I believe this is 136 – 142 High Street, Stockton. It looks like a completely different place, but you’ll be surprised…From the left, this is currently what is there … HSBC Bank (was Midland Bank), New Look (was Littlewoods, previously ‘Gargett and Son’ and ‘Coates and Sedgewicks’), Regent Street, Marks and Spencer (bow window fronted house and house with impressive portico). The next building still exists but was split into two shops ‘Klick ‘20 min’ Photos’ and McColl’s, Ropery Street. The next building still exists and is Greggs! Who would of thought any of that scene still existed today.
Photograph and details courtesy of Jonathan May.

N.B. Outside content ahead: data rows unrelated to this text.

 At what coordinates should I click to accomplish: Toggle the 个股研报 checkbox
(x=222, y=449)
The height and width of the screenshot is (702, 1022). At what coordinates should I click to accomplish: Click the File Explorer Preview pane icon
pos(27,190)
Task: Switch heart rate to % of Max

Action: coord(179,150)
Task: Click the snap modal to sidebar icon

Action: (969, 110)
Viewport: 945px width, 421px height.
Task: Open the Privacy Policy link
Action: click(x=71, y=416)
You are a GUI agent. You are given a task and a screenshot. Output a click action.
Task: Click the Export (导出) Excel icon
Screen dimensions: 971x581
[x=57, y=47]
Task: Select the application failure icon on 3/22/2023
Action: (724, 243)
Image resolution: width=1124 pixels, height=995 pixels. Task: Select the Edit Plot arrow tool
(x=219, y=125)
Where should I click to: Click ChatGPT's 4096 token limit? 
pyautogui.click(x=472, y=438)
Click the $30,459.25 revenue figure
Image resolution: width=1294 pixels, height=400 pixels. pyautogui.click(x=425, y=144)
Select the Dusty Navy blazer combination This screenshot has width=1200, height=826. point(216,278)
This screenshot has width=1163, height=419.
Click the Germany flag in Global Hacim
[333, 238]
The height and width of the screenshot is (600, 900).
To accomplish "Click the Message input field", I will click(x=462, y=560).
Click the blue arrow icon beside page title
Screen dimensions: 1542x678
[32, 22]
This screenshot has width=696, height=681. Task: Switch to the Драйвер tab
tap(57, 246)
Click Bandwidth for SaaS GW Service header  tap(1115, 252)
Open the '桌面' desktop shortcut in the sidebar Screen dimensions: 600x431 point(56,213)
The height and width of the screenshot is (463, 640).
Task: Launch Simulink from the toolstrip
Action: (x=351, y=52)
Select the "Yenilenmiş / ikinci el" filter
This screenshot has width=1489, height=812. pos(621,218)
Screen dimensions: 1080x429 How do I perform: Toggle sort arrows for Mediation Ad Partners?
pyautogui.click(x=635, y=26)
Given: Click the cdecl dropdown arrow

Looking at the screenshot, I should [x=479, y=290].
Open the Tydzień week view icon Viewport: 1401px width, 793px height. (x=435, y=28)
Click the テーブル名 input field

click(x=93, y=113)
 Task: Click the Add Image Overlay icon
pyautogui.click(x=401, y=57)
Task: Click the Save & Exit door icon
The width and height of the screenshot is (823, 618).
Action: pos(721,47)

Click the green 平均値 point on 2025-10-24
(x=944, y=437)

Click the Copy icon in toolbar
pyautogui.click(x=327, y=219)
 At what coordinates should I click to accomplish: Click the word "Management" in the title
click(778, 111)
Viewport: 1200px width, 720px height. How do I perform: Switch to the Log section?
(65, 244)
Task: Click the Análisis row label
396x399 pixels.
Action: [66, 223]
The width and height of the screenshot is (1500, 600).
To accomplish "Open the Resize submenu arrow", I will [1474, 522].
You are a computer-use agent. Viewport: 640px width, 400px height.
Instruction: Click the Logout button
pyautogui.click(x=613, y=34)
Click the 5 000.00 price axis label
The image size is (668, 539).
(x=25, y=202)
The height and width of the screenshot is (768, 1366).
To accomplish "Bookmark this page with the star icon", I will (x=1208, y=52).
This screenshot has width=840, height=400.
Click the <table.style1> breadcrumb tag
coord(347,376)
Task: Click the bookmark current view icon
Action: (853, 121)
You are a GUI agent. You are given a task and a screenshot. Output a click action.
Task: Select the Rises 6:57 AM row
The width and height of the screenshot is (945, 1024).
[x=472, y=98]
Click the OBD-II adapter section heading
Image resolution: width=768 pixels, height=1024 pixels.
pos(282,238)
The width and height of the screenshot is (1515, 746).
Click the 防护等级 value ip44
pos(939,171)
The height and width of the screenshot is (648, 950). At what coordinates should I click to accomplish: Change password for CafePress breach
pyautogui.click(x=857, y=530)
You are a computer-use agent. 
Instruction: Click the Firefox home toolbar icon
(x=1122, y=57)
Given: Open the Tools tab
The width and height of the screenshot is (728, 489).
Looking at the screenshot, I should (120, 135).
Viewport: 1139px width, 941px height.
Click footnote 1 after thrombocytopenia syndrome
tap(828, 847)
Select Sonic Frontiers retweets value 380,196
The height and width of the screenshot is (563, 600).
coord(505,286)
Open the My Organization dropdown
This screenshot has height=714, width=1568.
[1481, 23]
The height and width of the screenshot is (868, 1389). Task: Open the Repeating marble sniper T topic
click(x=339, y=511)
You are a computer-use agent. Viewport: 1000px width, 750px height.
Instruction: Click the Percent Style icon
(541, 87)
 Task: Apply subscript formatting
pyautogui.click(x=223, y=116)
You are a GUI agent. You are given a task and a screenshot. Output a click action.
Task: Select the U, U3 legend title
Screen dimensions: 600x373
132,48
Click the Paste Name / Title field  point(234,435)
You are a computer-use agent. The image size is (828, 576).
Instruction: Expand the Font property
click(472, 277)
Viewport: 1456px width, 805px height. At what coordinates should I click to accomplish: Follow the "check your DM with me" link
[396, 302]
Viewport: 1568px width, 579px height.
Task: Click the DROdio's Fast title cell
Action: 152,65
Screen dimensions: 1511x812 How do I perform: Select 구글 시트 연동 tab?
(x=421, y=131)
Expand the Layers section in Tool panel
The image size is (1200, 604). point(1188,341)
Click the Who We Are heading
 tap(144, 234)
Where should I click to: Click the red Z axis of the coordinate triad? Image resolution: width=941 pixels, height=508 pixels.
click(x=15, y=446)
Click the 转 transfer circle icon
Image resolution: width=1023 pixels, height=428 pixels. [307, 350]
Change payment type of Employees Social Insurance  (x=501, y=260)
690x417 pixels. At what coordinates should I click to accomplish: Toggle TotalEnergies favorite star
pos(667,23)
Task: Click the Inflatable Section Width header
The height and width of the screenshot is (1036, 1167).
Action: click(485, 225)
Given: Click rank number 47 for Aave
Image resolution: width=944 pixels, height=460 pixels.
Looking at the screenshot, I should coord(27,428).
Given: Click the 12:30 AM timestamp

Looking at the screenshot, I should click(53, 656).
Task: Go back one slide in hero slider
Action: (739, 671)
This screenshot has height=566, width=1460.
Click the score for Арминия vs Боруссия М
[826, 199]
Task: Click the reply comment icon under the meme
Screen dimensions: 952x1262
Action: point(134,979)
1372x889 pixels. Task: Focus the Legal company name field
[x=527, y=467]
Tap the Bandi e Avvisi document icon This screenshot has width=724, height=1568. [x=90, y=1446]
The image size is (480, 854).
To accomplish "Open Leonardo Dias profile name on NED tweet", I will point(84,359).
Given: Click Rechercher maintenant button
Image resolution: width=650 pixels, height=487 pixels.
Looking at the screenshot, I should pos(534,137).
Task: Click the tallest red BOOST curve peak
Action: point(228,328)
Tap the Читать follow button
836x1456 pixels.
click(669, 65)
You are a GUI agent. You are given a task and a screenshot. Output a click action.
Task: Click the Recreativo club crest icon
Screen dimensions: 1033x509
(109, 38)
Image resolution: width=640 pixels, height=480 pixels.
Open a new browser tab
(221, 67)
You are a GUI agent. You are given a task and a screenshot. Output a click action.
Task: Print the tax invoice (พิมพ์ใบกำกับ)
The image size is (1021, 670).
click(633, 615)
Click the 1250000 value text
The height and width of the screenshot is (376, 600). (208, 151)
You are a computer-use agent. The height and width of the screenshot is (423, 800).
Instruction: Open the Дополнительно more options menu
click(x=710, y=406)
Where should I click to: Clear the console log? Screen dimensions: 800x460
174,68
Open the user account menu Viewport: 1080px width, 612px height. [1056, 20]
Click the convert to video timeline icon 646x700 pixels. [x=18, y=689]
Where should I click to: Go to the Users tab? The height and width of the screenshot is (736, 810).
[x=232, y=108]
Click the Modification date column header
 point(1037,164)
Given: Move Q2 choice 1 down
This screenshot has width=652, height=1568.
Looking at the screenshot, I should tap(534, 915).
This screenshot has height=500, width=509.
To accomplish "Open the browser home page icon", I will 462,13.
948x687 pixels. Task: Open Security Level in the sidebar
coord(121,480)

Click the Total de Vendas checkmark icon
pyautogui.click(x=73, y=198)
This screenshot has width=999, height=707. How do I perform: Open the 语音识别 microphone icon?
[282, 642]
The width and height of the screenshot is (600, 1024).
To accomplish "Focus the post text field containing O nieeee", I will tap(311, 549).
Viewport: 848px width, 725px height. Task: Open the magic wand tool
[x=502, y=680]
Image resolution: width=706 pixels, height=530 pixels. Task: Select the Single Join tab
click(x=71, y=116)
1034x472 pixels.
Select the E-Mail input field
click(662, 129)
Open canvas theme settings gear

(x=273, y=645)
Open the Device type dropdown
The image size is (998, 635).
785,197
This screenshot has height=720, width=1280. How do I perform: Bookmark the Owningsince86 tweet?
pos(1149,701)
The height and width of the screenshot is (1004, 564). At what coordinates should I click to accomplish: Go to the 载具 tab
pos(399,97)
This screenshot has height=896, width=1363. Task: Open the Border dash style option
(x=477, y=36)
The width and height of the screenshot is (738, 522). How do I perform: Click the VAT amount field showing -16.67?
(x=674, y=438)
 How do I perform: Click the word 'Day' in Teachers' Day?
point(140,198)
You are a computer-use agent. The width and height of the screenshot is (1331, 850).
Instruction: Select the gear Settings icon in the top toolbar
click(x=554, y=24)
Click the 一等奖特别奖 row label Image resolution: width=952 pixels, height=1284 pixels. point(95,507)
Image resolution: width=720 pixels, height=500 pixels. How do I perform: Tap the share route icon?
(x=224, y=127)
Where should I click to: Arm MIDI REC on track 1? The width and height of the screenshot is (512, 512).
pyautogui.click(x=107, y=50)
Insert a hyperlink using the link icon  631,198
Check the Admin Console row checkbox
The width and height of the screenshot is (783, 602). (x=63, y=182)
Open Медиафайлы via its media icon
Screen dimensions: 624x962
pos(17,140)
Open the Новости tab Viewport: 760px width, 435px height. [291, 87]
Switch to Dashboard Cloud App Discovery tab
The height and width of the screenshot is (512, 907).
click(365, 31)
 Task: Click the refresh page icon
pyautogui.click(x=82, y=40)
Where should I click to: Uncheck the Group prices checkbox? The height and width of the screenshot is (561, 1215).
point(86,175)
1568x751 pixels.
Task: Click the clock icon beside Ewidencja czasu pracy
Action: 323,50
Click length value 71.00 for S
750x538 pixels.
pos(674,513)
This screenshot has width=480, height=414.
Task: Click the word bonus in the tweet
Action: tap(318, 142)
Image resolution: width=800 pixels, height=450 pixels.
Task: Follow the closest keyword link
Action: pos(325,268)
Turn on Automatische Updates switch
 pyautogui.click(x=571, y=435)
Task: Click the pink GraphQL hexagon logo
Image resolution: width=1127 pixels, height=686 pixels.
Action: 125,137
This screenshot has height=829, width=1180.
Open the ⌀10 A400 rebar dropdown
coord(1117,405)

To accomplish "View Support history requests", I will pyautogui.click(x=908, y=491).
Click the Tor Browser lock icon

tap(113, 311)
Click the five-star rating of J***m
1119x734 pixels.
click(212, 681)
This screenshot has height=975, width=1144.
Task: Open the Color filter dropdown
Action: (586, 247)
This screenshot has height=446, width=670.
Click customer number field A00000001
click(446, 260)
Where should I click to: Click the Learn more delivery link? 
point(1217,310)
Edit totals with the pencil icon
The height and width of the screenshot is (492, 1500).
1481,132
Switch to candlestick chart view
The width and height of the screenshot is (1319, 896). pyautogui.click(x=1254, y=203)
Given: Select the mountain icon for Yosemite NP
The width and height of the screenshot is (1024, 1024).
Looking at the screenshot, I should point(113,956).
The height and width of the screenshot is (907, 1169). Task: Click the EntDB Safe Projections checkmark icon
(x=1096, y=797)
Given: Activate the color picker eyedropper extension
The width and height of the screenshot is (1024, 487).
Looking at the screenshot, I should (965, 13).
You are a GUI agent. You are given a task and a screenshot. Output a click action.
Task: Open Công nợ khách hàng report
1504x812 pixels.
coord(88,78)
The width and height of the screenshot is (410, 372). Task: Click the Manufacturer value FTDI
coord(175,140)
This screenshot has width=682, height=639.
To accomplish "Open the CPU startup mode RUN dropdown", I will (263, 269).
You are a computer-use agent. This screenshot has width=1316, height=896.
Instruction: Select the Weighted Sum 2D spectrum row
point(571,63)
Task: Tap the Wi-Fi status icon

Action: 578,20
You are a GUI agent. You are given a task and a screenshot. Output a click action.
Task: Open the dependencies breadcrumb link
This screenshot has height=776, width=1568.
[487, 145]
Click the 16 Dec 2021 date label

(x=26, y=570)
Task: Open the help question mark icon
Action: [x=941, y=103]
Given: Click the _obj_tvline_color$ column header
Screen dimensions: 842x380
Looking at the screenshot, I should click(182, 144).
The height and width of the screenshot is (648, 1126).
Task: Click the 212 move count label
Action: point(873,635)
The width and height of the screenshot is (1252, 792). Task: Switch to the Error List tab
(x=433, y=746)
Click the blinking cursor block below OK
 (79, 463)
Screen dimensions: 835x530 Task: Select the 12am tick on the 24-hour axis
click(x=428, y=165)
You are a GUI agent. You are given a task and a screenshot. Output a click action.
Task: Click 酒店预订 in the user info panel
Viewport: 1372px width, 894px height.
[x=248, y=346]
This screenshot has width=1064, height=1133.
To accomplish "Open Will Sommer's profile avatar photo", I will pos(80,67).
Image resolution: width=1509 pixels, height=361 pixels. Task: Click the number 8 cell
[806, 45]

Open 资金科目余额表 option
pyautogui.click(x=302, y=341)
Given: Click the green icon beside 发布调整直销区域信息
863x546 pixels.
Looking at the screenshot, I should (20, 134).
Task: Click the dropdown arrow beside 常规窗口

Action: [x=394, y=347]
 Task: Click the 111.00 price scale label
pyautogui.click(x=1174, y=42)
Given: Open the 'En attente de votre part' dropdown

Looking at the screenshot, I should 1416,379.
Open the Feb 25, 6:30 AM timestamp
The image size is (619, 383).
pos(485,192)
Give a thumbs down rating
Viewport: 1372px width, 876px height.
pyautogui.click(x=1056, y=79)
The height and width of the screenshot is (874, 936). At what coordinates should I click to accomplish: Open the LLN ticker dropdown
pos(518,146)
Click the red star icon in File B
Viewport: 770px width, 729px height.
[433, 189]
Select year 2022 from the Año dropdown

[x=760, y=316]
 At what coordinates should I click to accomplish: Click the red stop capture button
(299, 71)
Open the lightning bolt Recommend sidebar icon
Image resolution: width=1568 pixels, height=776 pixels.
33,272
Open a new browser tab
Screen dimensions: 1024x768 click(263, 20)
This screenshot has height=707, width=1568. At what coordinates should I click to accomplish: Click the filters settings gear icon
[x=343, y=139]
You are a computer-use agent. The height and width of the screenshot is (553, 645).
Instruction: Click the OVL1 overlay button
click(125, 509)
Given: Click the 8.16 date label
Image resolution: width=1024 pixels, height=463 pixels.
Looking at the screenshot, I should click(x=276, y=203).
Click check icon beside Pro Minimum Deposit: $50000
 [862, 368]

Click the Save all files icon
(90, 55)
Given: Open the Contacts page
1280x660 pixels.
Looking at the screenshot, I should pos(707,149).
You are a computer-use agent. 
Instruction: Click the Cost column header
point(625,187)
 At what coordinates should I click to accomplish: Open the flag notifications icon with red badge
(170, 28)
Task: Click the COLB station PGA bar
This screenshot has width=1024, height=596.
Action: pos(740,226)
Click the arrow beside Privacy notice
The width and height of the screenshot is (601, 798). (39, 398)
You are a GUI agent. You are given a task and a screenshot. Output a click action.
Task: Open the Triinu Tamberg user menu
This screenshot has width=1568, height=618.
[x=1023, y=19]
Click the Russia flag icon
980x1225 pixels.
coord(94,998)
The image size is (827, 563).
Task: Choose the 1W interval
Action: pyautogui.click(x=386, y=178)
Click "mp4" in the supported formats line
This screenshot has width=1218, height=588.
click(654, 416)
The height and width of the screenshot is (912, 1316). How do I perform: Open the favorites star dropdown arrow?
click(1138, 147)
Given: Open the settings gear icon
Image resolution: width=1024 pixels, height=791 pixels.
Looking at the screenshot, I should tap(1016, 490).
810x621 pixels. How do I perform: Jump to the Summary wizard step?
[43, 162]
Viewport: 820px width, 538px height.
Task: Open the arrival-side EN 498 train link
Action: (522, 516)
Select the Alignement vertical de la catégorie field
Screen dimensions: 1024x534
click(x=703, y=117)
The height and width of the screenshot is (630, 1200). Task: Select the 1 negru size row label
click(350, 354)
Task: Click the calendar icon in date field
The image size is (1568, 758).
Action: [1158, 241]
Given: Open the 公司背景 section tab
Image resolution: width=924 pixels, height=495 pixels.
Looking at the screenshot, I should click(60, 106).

With regard to the date of the study: the best clue is the probably the name of the Carrier painted on the side of the cart on the extreme right of the photograph. The image copy is low resolution unfortunately – but I believe it reads ‘S & D RAILWAY Co.’ . . . IF this is the case then the study probably dates to around 1863: in that year the S & D Railway was incorporated into the NER Company *
Further clues can be gained from the architecture. Window shutters were virtually outmoded by 1865 but the building on the extreme right still retains them. The windows in all but one of the buildings are small pane, Georgian sash type. By the 1850’s – 60’s larger panes of cylinder glass were becoming available due to more advanced manufacturing techniques ** and the repeal in 1845 of the extortionate excise duty on glass #. Owners it seems have not yet had adequate time to replace their rotting window frames by taking advantage of these developments . . . The new housing in Stockton from this period (e.g. Hume, Garbutt, Alma, Major Street etc.), would be, in most cases, fitted with the latest ‘3 or 4 vertical light’ sash windows.
Morris’ 1861 Trade Directory for Stockton gives a snapshot of this section of the High Street and shows that Nos. 136-142 were exclusively the homes of gentry and notables, save for No.137, which can be seen on the left as the premises with the shop front – also shuttered. This is listed as a ‘Confectioners’ managed by Hannah Robinson; seemingly the only overtly commercial concern within this group of buildings at this time, which were to rapidly change over the next decade or so.
Standard lamps for gaslight only became a major feature of most streets after the mid 1880’s, after the development of the gas mantle ##. Prior to this, occasional street corners were fitted with a bracket and the iconic 4-square shade for a gas flare. Large scale O.S. maps for Stockton, dating to the mid 1850’s show these brackets fitted on street corners, even in the meanest districts like the Quayside. It is not evident from the photo that there was any form of lighting in this part of the High Street, which again may indicate a quite early date.
Discuss . . . Answers please on the back of a picture postcard of today’s breath-taking High Street!
Many thanks to Stockton Library for the use of their historic reference literature and excellent study facilities.
* James, L. 1983. A Chronology of the Construction of Britain’s Railways 1778-1855. Ian Allan: London
Oh I love this picture, I can just imagine my great great grandmother walking along here. Her name was Mary and she married George Potts at Holy Trinity Church in 1841. She lived in The Square and was a straw bonnet maker. Her husband was a master mariner who got lost at sea.
I’d rather have this view than the monstrosity being developed at the moment.
A recent post shows many of the same buildings in 1937.
There have recently been comments about the fact, that in the face of dwindling High Street trading due to the rise of Shopping malls, Hypermarkets and E-commerce, the possibility of residential property being re-introduced to High Streets should be examined. This photograph is therefore a tremendous aid in imagining what Stockton High Street could once-again revert to, if such a policy became probable. Can any one hazard a guess at the date it was taken?
Fantastic, now that high street area appears to be under construction, maybe this is the way to go now, back to the past!
Can anyone put a date to this amazing picture. It looks like it was taken from outside ‘the Royal Oak’ looking at the pavement in the forground.